Given problem:
Rewrite the items from the start through the line containing "Click the envelope", replacing "toolbar" with "header bar" and leaving everything else unchanged.

── Material for the task ──

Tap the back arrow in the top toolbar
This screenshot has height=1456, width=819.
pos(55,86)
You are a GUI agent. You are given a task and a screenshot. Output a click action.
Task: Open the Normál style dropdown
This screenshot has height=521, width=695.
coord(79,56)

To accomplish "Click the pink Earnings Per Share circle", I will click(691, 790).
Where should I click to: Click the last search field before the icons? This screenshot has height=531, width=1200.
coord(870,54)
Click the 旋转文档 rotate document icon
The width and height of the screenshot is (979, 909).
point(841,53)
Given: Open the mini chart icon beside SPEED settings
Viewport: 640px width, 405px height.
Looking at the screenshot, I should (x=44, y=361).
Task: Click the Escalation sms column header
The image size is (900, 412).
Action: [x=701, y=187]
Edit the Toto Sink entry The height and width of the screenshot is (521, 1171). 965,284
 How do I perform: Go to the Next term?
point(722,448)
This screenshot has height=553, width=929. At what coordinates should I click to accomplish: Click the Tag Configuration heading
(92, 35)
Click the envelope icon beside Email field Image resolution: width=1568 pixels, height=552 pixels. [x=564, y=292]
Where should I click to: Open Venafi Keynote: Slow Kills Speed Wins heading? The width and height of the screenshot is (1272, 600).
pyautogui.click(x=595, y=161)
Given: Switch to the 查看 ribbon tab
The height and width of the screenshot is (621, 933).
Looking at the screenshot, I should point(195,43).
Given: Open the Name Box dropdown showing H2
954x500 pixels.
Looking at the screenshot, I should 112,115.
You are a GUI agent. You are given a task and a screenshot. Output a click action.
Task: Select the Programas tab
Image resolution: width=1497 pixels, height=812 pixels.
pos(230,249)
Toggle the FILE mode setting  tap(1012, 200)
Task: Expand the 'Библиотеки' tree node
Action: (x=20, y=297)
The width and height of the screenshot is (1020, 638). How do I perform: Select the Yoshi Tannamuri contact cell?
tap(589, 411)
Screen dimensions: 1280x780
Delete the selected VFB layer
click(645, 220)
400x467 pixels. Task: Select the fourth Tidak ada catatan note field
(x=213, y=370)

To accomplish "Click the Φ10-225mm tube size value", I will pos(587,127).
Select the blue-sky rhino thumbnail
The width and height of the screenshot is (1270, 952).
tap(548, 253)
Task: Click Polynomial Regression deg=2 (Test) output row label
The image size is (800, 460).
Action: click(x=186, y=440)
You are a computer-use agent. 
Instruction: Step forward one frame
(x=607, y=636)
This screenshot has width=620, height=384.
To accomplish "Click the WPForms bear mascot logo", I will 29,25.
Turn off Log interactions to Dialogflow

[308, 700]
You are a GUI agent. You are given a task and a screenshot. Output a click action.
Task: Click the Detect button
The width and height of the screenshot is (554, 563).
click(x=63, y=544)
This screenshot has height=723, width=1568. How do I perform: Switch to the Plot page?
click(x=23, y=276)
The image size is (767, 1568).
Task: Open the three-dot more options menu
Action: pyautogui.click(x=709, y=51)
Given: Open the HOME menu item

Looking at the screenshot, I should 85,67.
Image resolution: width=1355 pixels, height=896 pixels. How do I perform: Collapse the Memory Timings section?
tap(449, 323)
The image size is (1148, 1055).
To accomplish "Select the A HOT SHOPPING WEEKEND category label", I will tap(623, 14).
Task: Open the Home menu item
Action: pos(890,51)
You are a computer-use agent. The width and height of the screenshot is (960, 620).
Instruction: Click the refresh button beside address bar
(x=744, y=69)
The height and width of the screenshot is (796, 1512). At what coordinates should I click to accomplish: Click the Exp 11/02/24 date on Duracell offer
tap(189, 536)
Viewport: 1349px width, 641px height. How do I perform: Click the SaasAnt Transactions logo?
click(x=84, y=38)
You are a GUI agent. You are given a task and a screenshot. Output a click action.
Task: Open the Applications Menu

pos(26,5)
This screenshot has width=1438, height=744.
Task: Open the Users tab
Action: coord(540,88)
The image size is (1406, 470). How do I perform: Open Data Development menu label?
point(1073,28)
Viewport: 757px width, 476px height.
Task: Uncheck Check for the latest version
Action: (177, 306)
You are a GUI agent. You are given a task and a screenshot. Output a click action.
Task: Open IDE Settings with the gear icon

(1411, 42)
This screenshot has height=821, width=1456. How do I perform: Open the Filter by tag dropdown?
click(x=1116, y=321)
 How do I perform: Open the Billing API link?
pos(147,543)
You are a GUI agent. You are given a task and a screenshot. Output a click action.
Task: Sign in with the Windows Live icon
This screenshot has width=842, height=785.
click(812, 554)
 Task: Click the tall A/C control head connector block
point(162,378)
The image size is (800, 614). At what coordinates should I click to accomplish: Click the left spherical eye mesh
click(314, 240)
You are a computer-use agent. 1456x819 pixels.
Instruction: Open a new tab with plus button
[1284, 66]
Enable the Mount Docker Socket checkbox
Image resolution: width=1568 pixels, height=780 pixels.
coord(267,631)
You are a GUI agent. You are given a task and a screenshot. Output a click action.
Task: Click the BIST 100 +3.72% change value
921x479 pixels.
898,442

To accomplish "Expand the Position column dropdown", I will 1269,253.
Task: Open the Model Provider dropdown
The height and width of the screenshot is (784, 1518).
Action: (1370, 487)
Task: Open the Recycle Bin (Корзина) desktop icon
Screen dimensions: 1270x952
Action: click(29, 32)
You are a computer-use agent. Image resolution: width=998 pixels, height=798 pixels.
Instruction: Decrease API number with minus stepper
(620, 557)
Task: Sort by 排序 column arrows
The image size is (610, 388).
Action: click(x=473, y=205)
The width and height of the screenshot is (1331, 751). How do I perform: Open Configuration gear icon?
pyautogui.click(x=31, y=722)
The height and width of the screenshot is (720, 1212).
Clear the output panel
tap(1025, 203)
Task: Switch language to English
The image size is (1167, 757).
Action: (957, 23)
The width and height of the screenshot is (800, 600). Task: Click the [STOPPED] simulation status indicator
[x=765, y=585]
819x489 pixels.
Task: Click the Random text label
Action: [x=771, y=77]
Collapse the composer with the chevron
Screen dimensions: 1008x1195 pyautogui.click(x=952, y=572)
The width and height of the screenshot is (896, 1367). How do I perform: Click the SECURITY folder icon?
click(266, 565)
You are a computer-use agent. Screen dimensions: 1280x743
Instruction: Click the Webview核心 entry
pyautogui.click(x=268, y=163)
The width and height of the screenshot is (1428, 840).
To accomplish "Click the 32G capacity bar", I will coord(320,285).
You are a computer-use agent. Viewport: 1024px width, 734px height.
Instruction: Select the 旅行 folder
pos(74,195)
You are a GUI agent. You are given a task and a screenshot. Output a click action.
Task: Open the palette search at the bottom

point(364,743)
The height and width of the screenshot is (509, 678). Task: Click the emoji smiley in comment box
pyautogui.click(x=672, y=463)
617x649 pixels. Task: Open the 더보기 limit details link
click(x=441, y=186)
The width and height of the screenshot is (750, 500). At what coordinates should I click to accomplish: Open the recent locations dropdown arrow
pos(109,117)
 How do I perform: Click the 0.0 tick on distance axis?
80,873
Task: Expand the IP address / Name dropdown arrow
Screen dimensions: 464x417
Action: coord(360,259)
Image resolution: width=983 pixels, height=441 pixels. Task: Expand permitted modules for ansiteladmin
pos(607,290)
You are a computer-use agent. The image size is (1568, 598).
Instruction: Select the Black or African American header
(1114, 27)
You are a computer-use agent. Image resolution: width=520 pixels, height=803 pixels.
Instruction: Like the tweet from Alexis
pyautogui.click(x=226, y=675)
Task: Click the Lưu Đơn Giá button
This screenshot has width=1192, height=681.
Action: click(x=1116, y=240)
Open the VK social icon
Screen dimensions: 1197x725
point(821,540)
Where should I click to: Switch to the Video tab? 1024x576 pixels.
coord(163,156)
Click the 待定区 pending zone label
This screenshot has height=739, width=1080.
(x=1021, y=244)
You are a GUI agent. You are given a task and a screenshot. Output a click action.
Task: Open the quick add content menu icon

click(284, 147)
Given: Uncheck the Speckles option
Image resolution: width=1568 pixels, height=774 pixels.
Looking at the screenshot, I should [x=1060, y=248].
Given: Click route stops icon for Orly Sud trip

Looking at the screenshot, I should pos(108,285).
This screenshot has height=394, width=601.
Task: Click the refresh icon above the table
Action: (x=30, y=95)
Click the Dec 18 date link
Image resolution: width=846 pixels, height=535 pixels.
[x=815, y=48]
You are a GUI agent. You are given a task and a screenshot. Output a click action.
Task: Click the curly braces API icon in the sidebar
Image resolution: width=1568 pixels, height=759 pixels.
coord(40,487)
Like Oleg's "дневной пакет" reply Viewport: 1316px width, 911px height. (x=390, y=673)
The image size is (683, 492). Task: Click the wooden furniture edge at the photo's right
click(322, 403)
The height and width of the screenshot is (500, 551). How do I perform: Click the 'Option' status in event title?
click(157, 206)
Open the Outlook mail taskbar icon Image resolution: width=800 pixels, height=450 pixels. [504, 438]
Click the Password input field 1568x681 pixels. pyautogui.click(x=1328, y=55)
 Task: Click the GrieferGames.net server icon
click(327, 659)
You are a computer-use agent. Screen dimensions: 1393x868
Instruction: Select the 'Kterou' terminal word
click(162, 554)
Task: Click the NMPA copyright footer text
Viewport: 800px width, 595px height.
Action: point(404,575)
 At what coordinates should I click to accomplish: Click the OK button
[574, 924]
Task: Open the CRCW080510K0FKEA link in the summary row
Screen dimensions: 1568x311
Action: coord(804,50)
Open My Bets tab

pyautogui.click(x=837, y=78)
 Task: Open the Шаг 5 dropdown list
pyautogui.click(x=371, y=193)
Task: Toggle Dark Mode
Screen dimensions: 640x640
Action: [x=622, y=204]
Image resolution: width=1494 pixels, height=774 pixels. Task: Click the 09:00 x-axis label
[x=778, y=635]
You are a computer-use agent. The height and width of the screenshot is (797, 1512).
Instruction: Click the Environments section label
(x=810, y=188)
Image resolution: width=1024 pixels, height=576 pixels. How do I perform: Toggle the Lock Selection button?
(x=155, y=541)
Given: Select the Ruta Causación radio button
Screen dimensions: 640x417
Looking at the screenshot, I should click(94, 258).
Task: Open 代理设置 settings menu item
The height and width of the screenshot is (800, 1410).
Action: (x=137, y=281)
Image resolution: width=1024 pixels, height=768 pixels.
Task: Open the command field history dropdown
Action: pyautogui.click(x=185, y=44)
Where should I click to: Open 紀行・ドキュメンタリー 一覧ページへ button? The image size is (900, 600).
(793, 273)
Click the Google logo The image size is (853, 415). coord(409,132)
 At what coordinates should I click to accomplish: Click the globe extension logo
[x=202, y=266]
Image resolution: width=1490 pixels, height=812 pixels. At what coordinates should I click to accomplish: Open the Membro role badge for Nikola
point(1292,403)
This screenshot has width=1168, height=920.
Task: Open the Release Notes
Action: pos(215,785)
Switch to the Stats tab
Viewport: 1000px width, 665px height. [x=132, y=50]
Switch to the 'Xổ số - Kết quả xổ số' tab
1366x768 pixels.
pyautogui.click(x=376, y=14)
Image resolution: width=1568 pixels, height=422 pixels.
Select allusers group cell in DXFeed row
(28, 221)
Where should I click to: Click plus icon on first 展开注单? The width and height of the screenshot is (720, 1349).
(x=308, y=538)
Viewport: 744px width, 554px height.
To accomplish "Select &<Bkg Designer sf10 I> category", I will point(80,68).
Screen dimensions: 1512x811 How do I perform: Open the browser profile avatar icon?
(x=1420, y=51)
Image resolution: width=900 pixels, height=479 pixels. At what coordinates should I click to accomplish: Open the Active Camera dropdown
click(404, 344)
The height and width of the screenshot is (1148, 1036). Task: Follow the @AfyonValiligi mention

───

The solution:
Tap the back arrow in the top header bar
This screenshot has height=1456, width=819.
pos(55,86)
You are a GUI agent. You are given a task and a screenshot. Output a click action.
Task: Open the Normál style dropdown
This screenshot has height=521, width=695.
coord(79,56)

To accomplish "Click the pink Earnings Per Share circle", I will click(691, 790).
Where should I click to: Click the last search field before the icons? This screenshot has height=531, width=1200.
coord(870,54)
Click the 旋转文档 rotate document icon
The width and height of the screenshot is (979, 909).
point(841,53)
Given: Open the mini chart icon beside SPEED settings
Viewport: 640px width, 405px height.
Looking at the screenshot, I should (x=44, y=361).
Task: Click the Escalation sms column header
The image size is (900, 412).
Action: [x=701, y=187]
Edit the Toto Sink entry The height and width of the screenshot is (521, 1171). 965,284
 How do I perform: Go to the Next term?
point(722,448)
This screenshot has height=553, width=929. At what coordinates should I click to accomplish: Click the Tag Configuration heading
(92, 35)
Click the envelope icon beside Email field Image resolution: width=1568 pixels, height=552 pixels. [x=564, y=292]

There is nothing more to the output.